FILE - President Joe Biden speaks about the February jobs report from the Roosevelt Room of the White House, March 10, 2023, in Washington. Republicans and Democrats have been dancing around each other about the need to raise the government's legal borrowing authority. Biden tried to edge closer on Thursday, …
AP Photo/Evan Vucci, File

The U.S. economy is expected to fall into a recession later this year, said a majority of economists surveyed in an influential semi-annual poll.

Fifty-eight percent of economists said they expect the economy to be in a recession to begin this year, according to the National Association for Business Economics (NABE) Policy Survey.

The largest share—24 percent—said they expect the recession to begin in the third quarter of this year. Sixteen percent said they expect the recession to begin in the second quarter, which begins at the end of this week as April starts. Another 13 percent said the recession will begin in the fourth quarter of this year.
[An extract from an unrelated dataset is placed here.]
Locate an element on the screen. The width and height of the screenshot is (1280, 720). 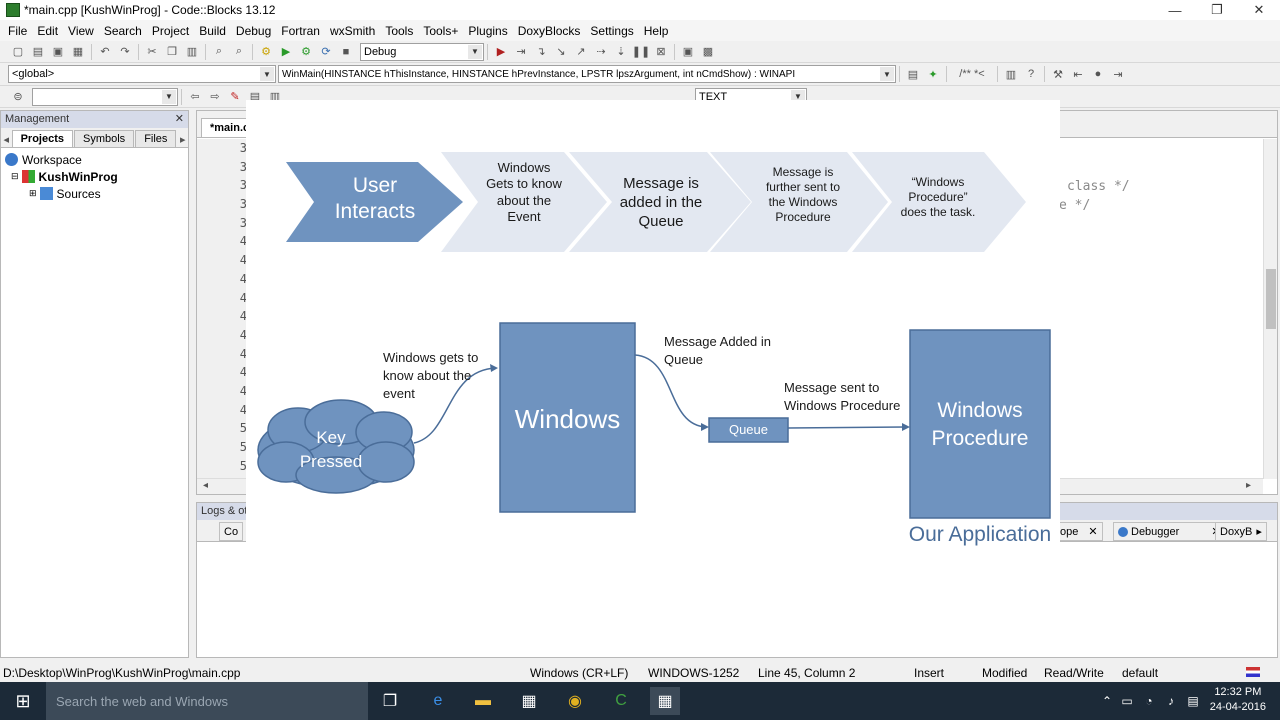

Five percent said they believe the economy is already in a recession. That’s down significantly from the 19 percent who expressed the view that the economy was currently in a recession when asked in the August survey.

Twelve percent expect a recession to start in the first half of next year. Twenty-two percent said they expect no recession until the second half of next year or later.
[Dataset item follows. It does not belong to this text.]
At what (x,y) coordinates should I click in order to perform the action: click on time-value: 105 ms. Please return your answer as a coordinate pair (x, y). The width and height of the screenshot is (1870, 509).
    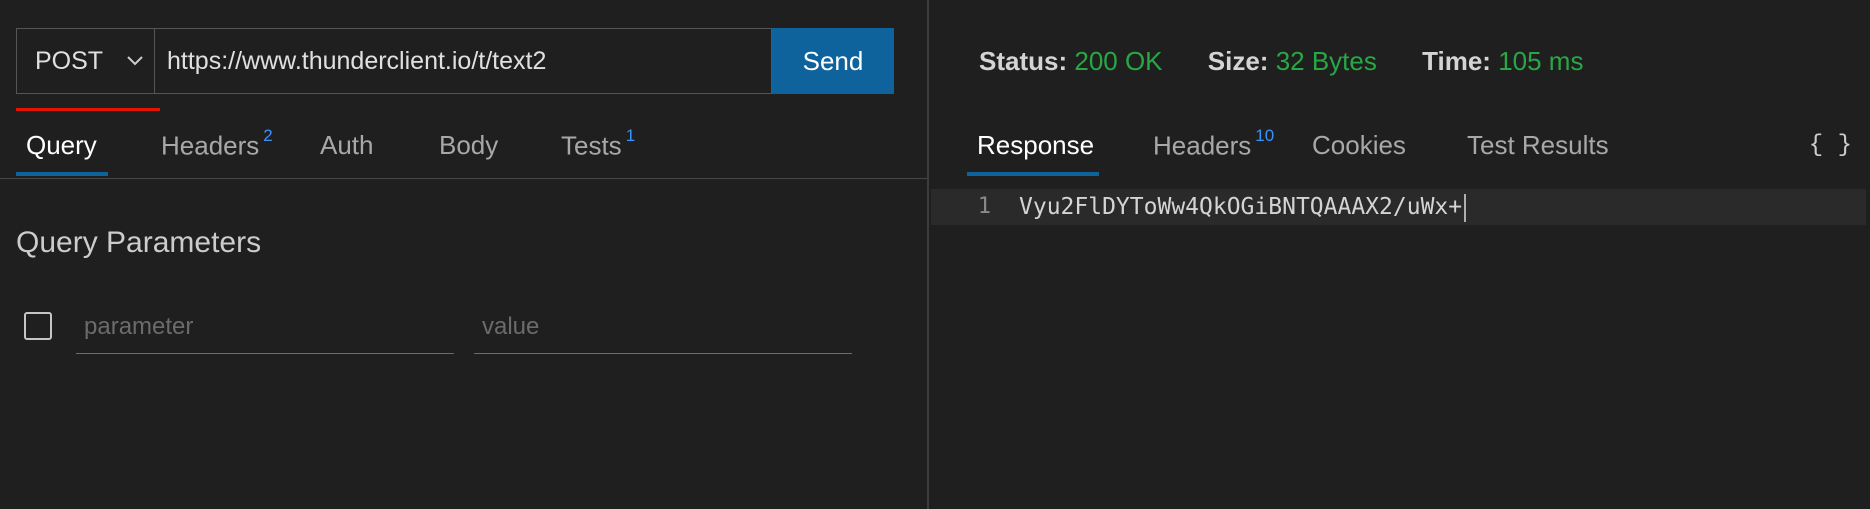
    Looking at the image, I should click on (1541, 61).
“More than half of NABE Policy Survey panelists expect a recession at some point in 2023,” said NABE President Julia Coronado, president and founder, MacroPolicy Perspectives LLC.
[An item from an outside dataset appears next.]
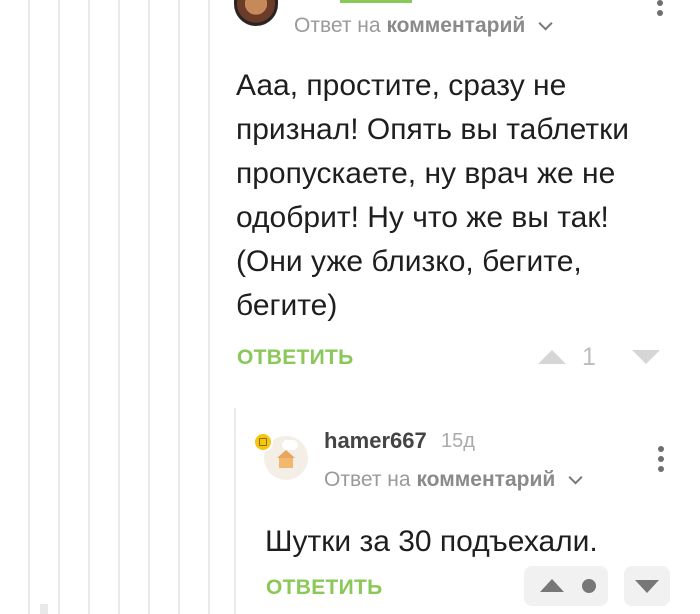 The image size is (700, 614). I want to click on downvote-button, so click(647, 586).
There is widespread agreement that inflation will not come down to the Federal Reserve’s two percent target without a recession. More than two-thirds—69 percent—said they are “not very confident” or “not at all confident” that the Fed will be able to bring inflation down to the target in the next two years without inducing a recession.  That includes 43 percent who are “not very confident” and 26 percent who are “not at all confident.”

Twenty-three percent said they are “somewhat confident” that inflation will come down without a recession. Just four percent described themselves as “confident” of that outcome and three percent as “very confident.”

More than seven in ten panelists believe that growth in the consumer price index will remain above 4 percent through the end of this year. Twenty-six percent said over four percent inflation through the end of the year is “very likely” and 45 percent said this is “likely.”

Twenty-seven of the economists surveyed suggest that CPI inflation is “unlikely” or “very unlikely” to remain above 4% through the end of 2023.

“Panelists generally agree on the outlook for inflation and the consequences of rate hikes from the Federal Reserve,” added NABE Policy Survey Chair Mervin Jebaraj, University of Arkansas. “More than seven in ten panelists believe that growth in the consumer price index (CPI) will remain above 4 percent through the end of 2023, and more than two-thirds are not confident that the Fed will be able to bring inflation down to its 2 percent goal within the next two years without inducing a recession.”

Despite this, economists have a far better opinion about Fed policy than they did last year. Fifty-eight percent say they view current monetary policy to be “about right,” up from 46 percent in August and 22 percent a year ago. Twenty-six percent said monetary policy is too accommodative, down from 44 percent in August and 77 percent a year ago. Fourteen percent say policy is too restrictive, up from nine percent in August and none in March of 2022.

On the other hand, the share of economists who say fiscal policy is too stimulative continued to rise. Fifty-three percent said fiscal policy is too stimulative, up from 51 percent in August and 50 percent last March. Forty-one percent view fiscal policy as about right, down from 44 percent in the two prior surveys. Five percent said fiscal policy is too restrictive, up from three percent in August and four percent last March.